## [SOURCE DOCUMENT]
*** Begin section ***

She said many pensioners have lost up to half of their
retirement benefits. Some retirees have told her they are being
forced to sell homes or seek public housing.
"These are people who worked 35 to 40 years for the company,
and it's a shame they are being forced onto public welfare."
Nortel's failure has also pitted retirees against former
colleagues in other countries.
One of Stewart-Clark's big fears is that the company's
receiver in Britain will be able to successfully press its claim
for as much as $3 billion for underfunded British pensions.
The British receiver has argued that by not fully funding
the pensions of up to 40,000 British retirees, Nortel entities
in other countries benefited. Therefore, the British pensioners
deserve a claim on the cash ahead of those other creditors.
The retirees have received some sympathetic words from
courts, even as the courts have ruled against them.
The U.S. Court of Appeals for the Third Circuit wrote that
attorneys squabbling over "technical differences" were not
considering their impact on pensioners. The appeals court said
retirees "are the pawns in the moves being made by the knights
and rooks."

*** End section ***

## [WORK INSTRUCTIONS]
Carry on the passage about Nortel's retirees from where it stops.

(Records from a data collection)
*** Begin section ***

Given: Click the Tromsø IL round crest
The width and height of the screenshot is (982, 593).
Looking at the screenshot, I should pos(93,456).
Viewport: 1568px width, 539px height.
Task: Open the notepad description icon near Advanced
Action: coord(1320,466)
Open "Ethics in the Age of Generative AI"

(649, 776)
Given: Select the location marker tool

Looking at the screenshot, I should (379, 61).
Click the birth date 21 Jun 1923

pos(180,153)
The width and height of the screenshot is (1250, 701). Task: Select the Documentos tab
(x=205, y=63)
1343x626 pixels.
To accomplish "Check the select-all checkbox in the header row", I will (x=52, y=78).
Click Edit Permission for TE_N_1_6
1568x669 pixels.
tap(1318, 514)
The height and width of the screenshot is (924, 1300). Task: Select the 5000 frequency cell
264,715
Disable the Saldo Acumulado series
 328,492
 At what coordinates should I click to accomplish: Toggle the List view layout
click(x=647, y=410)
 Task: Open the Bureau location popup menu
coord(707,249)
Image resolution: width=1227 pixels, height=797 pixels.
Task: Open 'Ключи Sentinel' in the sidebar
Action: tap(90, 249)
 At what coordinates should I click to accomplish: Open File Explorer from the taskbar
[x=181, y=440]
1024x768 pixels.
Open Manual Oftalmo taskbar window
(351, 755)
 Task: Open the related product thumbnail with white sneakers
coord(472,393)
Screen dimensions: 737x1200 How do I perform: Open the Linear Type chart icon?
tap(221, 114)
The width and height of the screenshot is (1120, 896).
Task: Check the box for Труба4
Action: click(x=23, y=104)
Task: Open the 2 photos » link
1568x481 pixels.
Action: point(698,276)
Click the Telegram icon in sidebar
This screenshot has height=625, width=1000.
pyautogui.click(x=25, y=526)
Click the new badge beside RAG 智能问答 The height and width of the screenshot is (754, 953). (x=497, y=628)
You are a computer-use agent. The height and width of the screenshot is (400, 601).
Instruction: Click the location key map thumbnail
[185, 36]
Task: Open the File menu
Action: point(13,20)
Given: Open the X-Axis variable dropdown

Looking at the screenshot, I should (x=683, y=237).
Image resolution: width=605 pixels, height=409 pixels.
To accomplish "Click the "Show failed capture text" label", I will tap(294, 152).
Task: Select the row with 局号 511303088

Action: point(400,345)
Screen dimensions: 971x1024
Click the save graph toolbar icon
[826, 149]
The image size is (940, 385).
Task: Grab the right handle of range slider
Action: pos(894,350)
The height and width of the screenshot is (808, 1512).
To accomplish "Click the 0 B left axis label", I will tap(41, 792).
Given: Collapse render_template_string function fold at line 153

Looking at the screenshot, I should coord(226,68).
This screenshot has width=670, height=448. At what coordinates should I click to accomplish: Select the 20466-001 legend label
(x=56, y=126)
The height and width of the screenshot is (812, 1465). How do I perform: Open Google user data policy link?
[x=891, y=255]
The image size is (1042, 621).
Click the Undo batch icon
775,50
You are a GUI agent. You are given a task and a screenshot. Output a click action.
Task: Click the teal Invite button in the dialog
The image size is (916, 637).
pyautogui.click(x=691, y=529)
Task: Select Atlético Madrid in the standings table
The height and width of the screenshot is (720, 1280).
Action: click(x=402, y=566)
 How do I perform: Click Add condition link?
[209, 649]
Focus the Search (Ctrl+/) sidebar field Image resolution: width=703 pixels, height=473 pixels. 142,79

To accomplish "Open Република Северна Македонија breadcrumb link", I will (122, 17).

*** End section ***

## [EXERCISE ANSWER]
Still, the federal appeals court upheld lower court rulings
against British retirees' claims on the U.S. estate.
Some claims that were outstanding when Winkler started his
talks in April have been resolved. Last month, a dispute over a
U.S. employee deferred-compensation fund was settled, and
Nortel's U.S. retirees accepted $67 million to terminate medical
plans.
In addition, hearings over a plan to end U.S. employees'
long-term disability benefits have been postponed - often an
indication of a deal in the works. A lawyer for the disabled
employees, Rafael Zahralddin, declined to comment on the
possibility.
The proposal to end those benefits has been cast as a
life-and-death battle against greedy bondholders. A letter by a
disabled employee to Judge Kevin Gross, who is overseeing the
bankruptcy in the United States, does not suggest much room for
compromise.
The letter described scores of very sick former employees
who would lose money for medicine without the benefits,
including one woman with terminal cancer. "If she loses her life
insurance (her family) will not even have enough money to bury
her," the letter said.
An administrator for Nortel's estate in Canada and the
Cleary Gottlieb Steen & Hamilton law firm, which represents
Nortel in the United States, declined to comment ahead of next
week's meeting.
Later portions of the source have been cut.